The sense then of a “crumbling” world was captured by WB Yeats’s 1919 poem The Second Coming: “Things fall apart; the centre cannot hold;/Mere anarchy is loosed upon the world.” With the traditional institutions of rule thoroughly discredited by the war, the vacuum of legitimacy would be filled by powerful demagogues and populist dictatorships: “The best lack all conviction, while the worst/are full of passionate intensity.” Oswald Spengler had the same idea in his Decline of the West, published in 1918.

Yeats’s political prognosis was shaped by his religious eschatology. He believed the world had to wade through “nightmare” for “Bethlehem to be born”. In his day, he was right. The nightmare he discerned continued through the Great Depression of 1929-1932, and culminated in the second world war. These were preludes to the “second coming”, not of Christ, but of a liberalism built on firmer social foundations.

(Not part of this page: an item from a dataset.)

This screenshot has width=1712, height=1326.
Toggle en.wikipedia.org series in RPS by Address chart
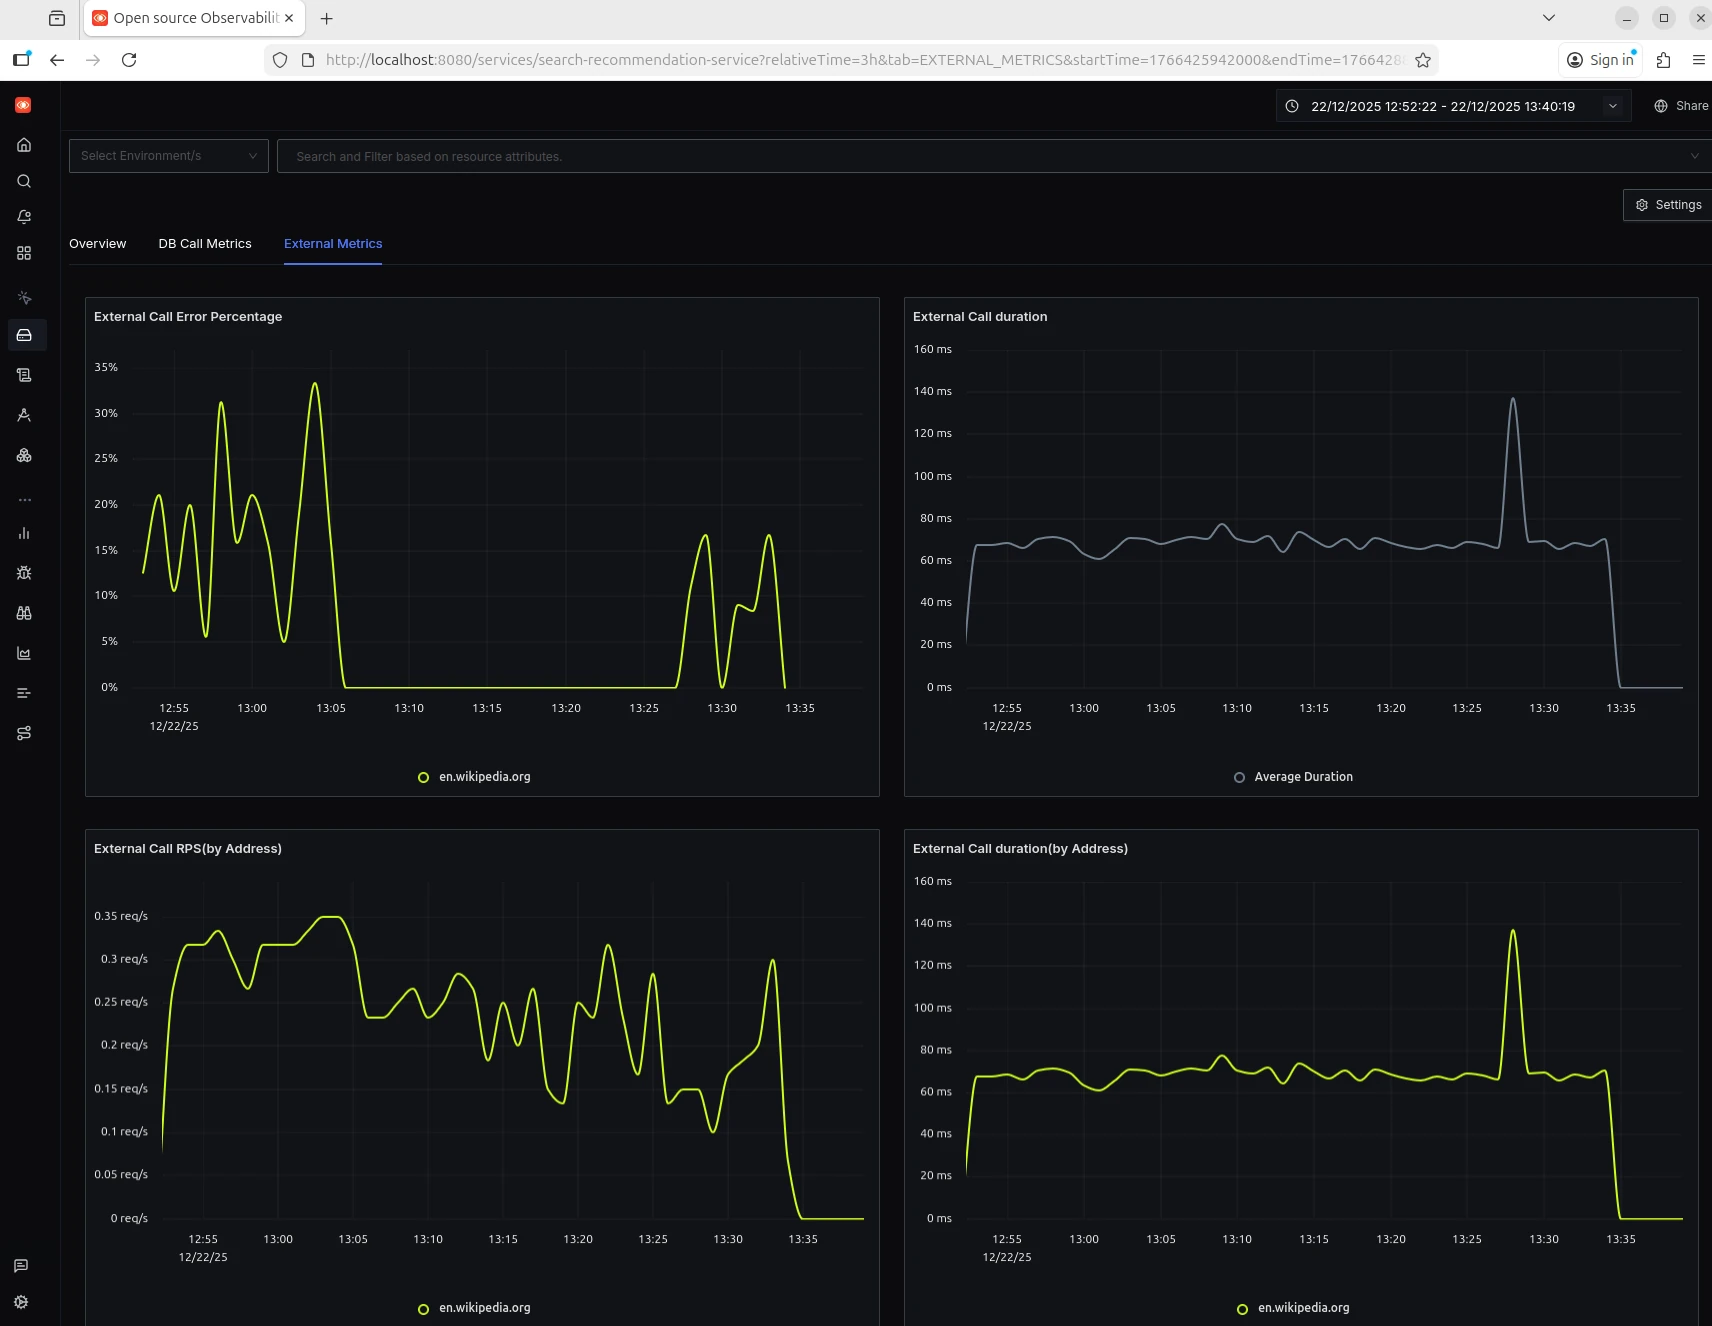(484, 1308)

But were the nightmares of depression and war necessary preludes? Is horror the price we must pay for progress? Evil has indeed often been the agent of good (without Hitler, no United Nations, no Pax Americana, no European Union, no taboo on racism, no decolonisation, no Keynesian economics, and much else). But it does not follow that evil is necessary for good, much less that we should wish it as a means to an end.

We cannot embrace the politics of upheaval, because we cannot be sure that it will produce a Roosevelt rather than a Hitler. Any decent, rational person hopes for a milder method to achieve progress.

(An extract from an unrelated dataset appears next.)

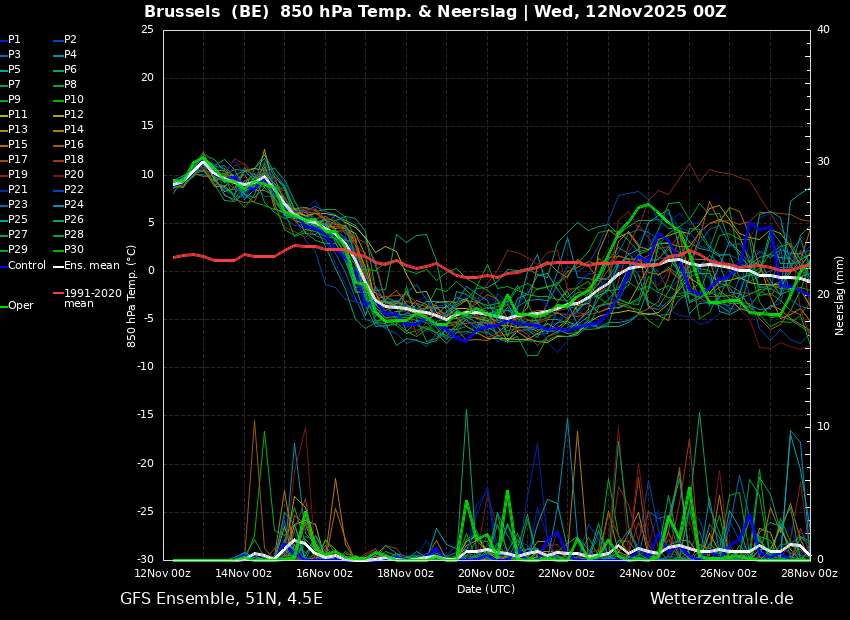Click the 24Nov 00z date label
Viewport: 850px width, 620px height.
point(647,573)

But must the milder method – call it parliamentary or constitutional democracy – break down periodically in disastrous fashion? The usual explanation is that a system fails because the elites lose touch with the masses. But while one would expect this disconnect to happen in dictatorships, why does disenchantment with democracy take root in democracies themselves?

One explanation, which goes back to Aristotle, is the perversion of democracy by plutocracy. The more unequal a society, the more the lifestyles and values of the wealthy diverge from those of “ordinary” people.

More here.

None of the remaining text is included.